Is there still a distinct Irish identity in America? This highly original survey says yes, though it’s often an indirect one. True, the age of heroic immigration is over, and today the term “Irish-American” almost always means an American of Irish descent. If the Irish long ago ceased to be America’s largest ethnic group, they’ve nonetheless stayed among the most visible (not least because St Patrick’s Day has been adopted by the nation at large). But for all the external trappings of Irishness, the terms, traditions, and nuances of that identity stay elusive. Irish-American Autobiography opens a new window on the shifting meanings of Irishness over the twentieth century by looking at a range of works that have never before been considered as a distinct body of literature. Opening with celebrity memoirs from athletes like boxer John L. Sullivan and ballplayer Connie Mack―written when the Irish were eager to put their raffish origins behind them―later chapters trace the many tensions, often unspoken, registered by Irish Americans who’ve told their life stories. New York saloonkeepers and South Boston step dancers set themselves against the larger culture, setting a pattern of being on the outside looking in.
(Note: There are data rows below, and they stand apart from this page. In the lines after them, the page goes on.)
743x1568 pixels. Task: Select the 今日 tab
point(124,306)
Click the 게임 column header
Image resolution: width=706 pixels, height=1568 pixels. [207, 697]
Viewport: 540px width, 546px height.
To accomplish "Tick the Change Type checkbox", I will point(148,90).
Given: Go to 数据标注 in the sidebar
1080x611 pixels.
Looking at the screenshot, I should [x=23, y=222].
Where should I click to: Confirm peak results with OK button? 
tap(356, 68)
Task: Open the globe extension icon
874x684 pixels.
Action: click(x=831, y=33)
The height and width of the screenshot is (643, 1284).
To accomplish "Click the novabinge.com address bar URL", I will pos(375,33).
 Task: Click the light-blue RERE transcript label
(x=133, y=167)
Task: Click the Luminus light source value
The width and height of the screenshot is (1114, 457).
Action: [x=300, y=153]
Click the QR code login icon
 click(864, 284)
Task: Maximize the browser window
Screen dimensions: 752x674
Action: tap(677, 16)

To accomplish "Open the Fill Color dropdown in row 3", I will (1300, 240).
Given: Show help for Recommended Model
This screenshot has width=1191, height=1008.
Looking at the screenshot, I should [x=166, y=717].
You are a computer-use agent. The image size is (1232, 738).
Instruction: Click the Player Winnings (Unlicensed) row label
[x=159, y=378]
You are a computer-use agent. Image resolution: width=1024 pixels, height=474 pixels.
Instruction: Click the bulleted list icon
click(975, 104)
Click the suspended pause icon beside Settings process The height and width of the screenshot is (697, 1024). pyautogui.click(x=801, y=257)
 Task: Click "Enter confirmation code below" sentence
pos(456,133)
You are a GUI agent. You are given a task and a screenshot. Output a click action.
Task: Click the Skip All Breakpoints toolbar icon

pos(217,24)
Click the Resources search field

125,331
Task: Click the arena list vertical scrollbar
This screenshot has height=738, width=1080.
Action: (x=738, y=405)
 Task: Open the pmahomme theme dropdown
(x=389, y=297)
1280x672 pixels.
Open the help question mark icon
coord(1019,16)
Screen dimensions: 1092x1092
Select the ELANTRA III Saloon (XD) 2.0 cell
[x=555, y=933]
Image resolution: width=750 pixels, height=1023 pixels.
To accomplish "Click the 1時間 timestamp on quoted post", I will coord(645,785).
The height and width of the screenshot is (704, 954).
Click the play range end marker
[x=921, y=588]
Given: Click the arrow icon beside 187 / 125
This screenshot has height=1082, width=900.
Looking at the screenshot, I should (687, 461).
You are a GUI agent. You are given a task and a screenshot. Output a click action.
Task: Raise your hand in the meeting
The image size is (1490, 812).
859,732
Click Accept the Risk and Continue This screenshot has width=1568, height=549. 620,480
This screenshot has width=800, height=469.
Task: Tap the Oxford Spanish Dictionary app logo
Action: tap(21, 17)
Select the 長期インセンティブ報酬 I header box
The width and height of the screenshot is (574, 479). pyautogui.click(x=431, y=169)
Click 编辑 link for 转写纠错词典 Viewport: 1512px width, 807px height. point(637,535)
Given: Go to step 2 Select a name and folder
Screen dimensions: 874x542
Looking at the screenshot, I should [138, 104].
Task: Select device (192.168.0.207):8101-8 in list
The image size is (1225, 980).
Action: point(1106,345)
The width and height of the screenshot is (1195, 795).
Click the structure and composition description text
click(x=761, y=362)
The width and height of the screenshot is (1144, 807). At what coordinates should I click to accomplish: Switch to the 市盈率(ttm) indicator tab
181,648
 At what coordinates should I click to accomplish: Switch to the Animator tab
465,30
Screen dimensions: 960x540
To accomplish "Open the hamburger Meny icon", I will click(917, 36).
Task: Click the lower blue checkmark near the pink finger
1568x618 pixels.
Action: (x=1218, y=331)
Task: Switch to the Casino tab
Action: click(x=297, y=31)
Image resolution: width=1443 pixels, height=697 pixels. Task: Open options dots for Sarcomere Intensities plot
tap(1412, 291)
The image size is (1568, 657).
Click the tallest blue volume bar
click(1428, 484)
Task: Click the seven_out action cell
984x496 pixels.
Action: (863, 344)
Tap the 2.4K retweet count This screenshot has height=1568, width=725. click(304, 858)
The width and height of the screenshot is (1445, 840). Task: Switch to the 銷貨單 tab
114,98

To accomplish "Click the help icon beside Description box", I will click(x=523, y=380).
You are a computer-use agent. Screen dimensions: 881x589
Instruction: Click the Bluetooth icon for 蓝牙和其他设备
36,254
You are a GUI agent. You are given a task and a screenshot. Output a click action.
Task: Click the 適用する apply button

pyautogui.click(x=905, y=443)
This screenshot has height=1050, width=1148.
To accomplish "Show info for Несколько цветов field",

Even the classic 1950s TV comedy The Honeymooners speaks to the urban Irish origins, and the poignant sense of exclusion felt by its creator Jackie Gleason. Catholicism, so key to the identity of earlier generations of Irish Americans, has also evolved. One chapter looks at the painful diffidence of priest autobiographers, and others reveal how traditional Irish Catholic ideas of the guardian angel and pilgrimage have evolved and stayed potent down to our own time. Irish-American Autobiography becomes, in the end, a story of a continued search for connection―documenting an “ethnic fade” that never quite happened.

In Irish-American Autobiography: The Divided Hearts of Athletes, Priests, Pilgrims and More (2016), James Silas Rogers surveys a century of autobiographical writing, and asserts not only that there is a distinct tradition of Irish memoir in America, but also that these works reveal “an ethnic fade that never quite happened. ” New York Times reporter Dan Barry’s Pull Me Up (2004), about his childhood on Long Island, is one of the finest such books. He joins Rogers for a far-ranging conversation about autobiographical writing under the aspect of Irishness. We may live in an age of homogeneity and forgetfulness, but the impulse to explore one’s roots stays strong.











When: Thu., Nov. 9, 2017 at 7:00 pm
Where: Glucksman Ireland House NYU
1 Washington Mews
212-998-3950
Price: $10 suggested contrib.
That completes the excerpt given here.